_Set problem 1:_ Could you write out, word for word, the section of the Britain in the World debate speech between "In my brief" and "and strategic planning.", inclusive?
_Set problem 2:_ Can you carry on the Britain in the World debate speech, picking up right after its final sentence?

_Passage provided:_

__________________________________________________

Britain in the World Debate
Full Debate: Read Full DebateJulian Lewis
Main Page: Julian Lewis (Conservative - New Forest East)Department Debates - View all Julian Lewis's debates with the Foreign, Commonwealth & Development Office
(9 years, 5 months ago)
Commons ChamberIt is with real pleasure that I note that becoming Father of the House has done nothing to dampen, soften or ameliorate the rigour with which the right hon. Member for Manchester, Gorton (Sir Gerald Kaufman) pursues his causes. Indeed, I recall that, many years before I entered the House, in the period of 1988 to 1991, when the right hon. Gentleman was shadow Foreign Secretary, I greatly admired the skill with which he manoeuvred to try to extricate the Labour party from some difficult defence positions in which it had managed to entangle itself. I am sure he will feel some satisfaction at that achievement, even though—sadly from his point of view—he still has to address the Government from the Opposition Benches.
I want to say a few words of appreciation for the electors of New Forest East, who did me the honour of electing me for the fifth time since the seat was created—[Hon. Members: “Hear, Hear”.] I am pleased to get such ringing endorsement from my colleagues. As well as thanking the electors, I would like to pay tribute to the candidates of the four other parties that competed in the election, who, without exception, conducted themselves with good humour and integrity. It was pleasant to take part in a general election on that basis.
It was notable that the right hon. Member for Leeds Central (Hilary Benn) repeatedly asked “Who would have thought this would have arisen?”, “Who would have thought that would have arisen?”, and “Who would have thought the other would have arisen?” In making those rhetorical observations, the right hon. Gentleman arrived at the heart of the problem that affects defence policy in times of peace. In times of peace, those who try to predict the way in which peaceful times will be disrupted will almost invariably fail. Invariably, when conflict arises, there is little or no warning. That is why, in peacetime, it is always a struggle to persuade the Government of the day that they ought to invest as much in defence as defence-minded Members of Parliament would like.
In my brief remarks, I shall touch on just three topics: decision making in defence, the nature of defence reviews, and the issue of NATO and deterrence. Decision making in defence has suffered in recent times. It is no exaggeration to say that the chiefs of staff have become the chief executives rather than the heads of their services, and that is not good for defence and strategic planning.
In a report published just before the election, which therefore was not given the attention it might otherwise have received, the Defence Committee said that
“the…Chiefs of Staff Committee is too detached from the central policy-making process in the MoD and also, crucially, from the NSC”
—that is, the National Security Council. We recommended
“that the roles of the Chief of Staff should be redefined to give greater weight to their function as strategy advisors. We recommend that the Chiefs of Staff…should become the official military sub-committee of the NSC, in order to tender to it joint military advice”.

__________________________________________________

_Available data:_

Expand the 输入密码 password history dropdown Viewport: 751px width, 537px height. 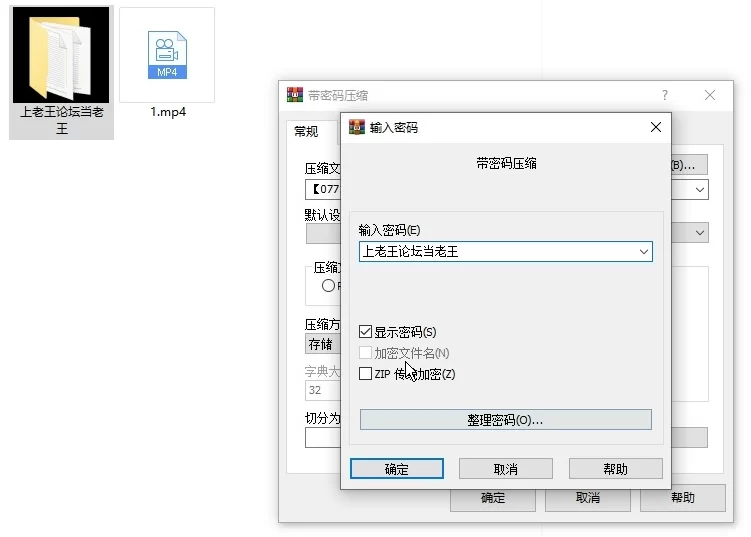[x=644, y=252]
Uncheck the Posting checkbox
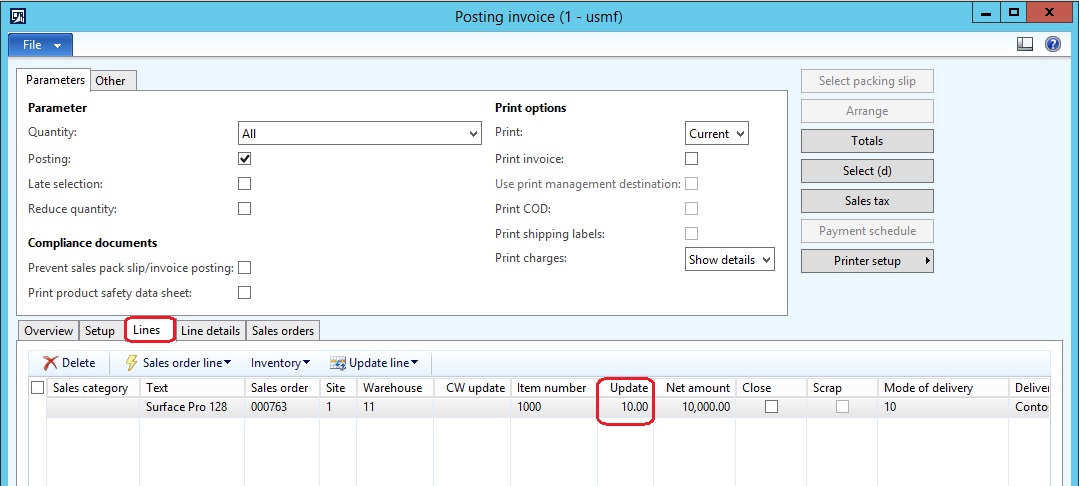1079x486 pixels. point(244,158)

__________________________________________________

_Task result 1:_
In my brief remarks, I shall touch on just three topics: decision making in defence, the nature of defence reviews, and the issue of NATO and deterrence. Decision making in defence has suffered in recent times. It is no exaggeration to say that the chiefs of staff have become the chief executives rather than the heads of their services, and that is not good for defence and strategic planning.

_Task result 2:_
That is important, because in recent decades too much responsibility for the tendering of strategic advice has fallen on the shoulders of the Chief of the Defence staff, his vice-chief, and the Chief of Joint Operations. A more effective vehicle is one in which the heads of the armed services sit in committees and tender joint strategic advice to the politicians. I believe that that partly explains why some of the decisions made by those politicians have been rather shallower, and certainly more reactive to events, than they ought to have been.
The second aspect of decision-making difficulty arises from what has happened in the higher reaches of the civil service. There is a parallel with the arrangement whereby someone can become head of the Royal Navy, the Army or the Royal Air Force, but end up with no major role in the tendering of strategic advice. People are no longer required to be domain-competent to hold the highest jobs in individual Departments. In other words, someone can rise to very near the top of one Department, and if a vacancy arises for a permanent under-secretary in, for example, the Ministry of Defence, the person’s next promotion can be to that post, although he or she may have absolutely no defence background.
We, however, rely on the combination that involves lay people who become Ministers being guided by the expertise of the professional civil service. Now, the civil service has adopted a policy of opening up the possibility of more top jobs to its most high-flying people, but if they are not to be the experts, who is?
I shall now say something about my second topic—the nature of defence reviews—which may not make me entirely popular with those my own side. I have said it before, and I intend to go on saying it: the 1997-98 Labour strategic defence review went about things in a better fashion than our review did in 2010. My hon. Friend the Member for Aldershot (Sir Gerald Howarth) was good enough to acknowledge that ours was Treasury-driven. By gum, yes, it was.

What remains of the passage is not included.